ABOUT THIS EXERCISE: Restate the records that follow. Every word must match.

SOURCE DATA:
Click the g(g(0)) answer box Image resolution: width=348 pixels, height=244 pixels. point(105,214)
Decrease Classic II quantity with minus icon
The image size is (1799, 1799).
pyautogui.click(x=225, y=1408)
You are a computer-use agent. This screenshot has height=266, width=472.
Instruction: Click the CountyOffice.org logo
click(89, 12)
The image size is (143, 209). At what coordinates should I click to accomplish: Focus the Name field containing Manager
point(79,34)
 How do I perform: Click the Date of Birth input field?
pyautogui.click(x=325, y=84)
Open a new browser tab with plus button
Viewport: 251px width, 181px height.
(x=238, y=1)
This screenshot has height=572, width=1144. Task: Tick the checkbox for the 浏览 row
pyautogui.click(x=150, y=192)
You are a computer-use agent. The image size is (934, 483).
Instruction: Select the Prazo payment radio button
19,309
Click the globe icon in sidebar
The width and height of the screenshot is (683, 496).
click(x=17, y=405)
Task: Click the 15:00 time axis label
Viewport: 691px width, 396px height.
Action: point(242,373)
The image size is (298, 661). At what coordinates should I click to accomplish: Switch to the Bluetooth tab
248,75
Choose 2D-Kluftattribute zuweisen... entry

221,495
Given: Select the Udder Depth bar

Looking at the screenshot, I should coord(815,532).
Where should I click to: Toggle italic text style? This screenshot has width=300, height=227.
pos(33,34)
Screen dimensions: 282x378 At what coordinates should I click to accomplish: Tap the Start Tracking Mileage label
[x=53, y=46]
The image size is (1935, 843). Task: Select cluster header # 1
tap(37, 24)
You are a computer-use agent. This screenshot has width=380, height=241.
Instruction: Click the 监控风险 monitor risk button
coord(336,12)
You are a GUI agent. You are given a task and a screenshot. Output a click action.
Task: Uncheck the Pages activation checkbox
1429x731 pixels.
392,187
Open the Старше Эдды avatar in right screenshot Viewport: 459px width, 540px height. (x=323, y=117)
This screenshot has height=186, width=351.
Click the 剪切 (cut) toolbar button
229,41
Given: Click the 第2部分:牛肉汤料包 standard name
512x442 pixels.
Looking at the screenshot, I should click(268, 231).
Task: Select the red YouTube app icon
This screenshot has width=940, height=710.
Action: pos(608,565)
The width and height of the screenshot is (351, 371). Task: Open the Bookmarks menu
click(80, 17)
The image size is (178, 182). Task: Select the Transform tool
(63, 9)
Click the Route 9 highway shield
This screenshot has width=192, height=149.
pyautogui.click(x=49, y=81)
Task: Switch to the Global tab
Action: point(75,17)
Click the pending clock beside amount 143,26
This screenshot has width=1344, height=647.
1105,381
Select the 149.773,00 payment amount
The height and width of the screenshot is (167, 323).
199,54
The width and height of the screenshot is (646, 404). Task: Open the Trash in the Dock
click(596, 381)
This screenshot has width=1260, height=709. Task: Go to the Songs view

ANSWER BELOW:
Click the g(g(0)) answer box Image resolution: width=348 pixels, height=244 pixels. point(105,214)
Decrease Classic II quantity with minus icon
The image size is (1799, 1799).
pyautogui.click(x=225, y=1408)
You are a computer-use agent. This screenshot has height=266, width=472.
Instruction: Click the CountyOffice.org logo
click(89, 12)
The image size is (143, 209). At what coordinates should I click to accomplish: Focus the Name field containing Manager
point(79,34)
 How do I perform: Click the Date of Birth input field?
pyautogui.click(x=325, y=84)
Open a new browser tab with plus button
Viewport: 251px width, 181px height.
(x=238, y=1)
This screenshot has height=572, width=1144. Task: Tick the checkbox for the 浏览 row
pyautogui.click(x=150, y=192)
You are a computer-use agent. The image size is (934, 483).
Instruction: Select the Prazo payment radio button
19,309
Click the globe icon in sidebar
The width and height of the screenshot is (683, 496).
click(x=17, y=405)
Task: Click the 15:00 time axis label
Viewport: 691px width, 396px height.
Action: point(242,373)
The image size is (298, 661). At what coordinates should I click to accomplish: Switch to the Bluetooth tab
248,75
Choose 2D-Kluftattribute zuweisen... entry

221,495
Given: Select the Udder Depth bar

Looking at the screenshot, I should coord(815,532).
Where should I click to: Toggle italic text style? This screenshot has width=300, height=227.
pos(33,34)
Screen dimensions: 282x378 At what coordinates should I click to accomplish: Tap the Start Tracking Mileage label
[x=53, y=46]
The image size is (1935, 843). Task: Select cluster header # 1
tap(37, 24)
You are a computer-use agent. This screenshot has width=380, height=241.
Instruction: Click the 监控风险 monitor risk button
coord(336,12)
You are a GUI agent. You are given a task and a screenshot. Output a click action.
Task: Uncheck the Pages activation checkbox
1429x731 pixels.
392,187
Open the Старше Эдды avatar in right screenshot Viewport: 459px width, 540px height. (x=323, y=117)
This screenshot has height=186, width=351.
Click the 剪切 (cut) toolbar button
229,41
Given: Click the 第2部分:牛肉汤料包 standard name
512x442 pixels.
Looking at the screenshot, I should click(268, 231).
Task: Select the red YouTube app icon
This screenshot has width=940, height=710.
Action: pos(608,565)
The width and height of the screenshot is (351, 371). Task: Open the Bookmarks menu
click(80, 17)
The image size is (178, 182). Task: Select the Transform tool
(63, 9)
Click the Route 9 highway shield
This screenshot has width=192, height=149.
pyautogui.click(x=49, y=81)
Task: Switch to the Global tab
Action: point(75,17)
Click the pending clock beside amount 143,26
This screenshot has width=1344, height=647.
1105,381
Select the 149.773,00 payment amount
The height and width of the screenshot is (167, 323).
199,54
The width and height of the screenshot is (646, 404). Task: Open the Trash in the Dock
click(596, 381)
This screenshot has width=1260, height=709. Task: Go to the Songs view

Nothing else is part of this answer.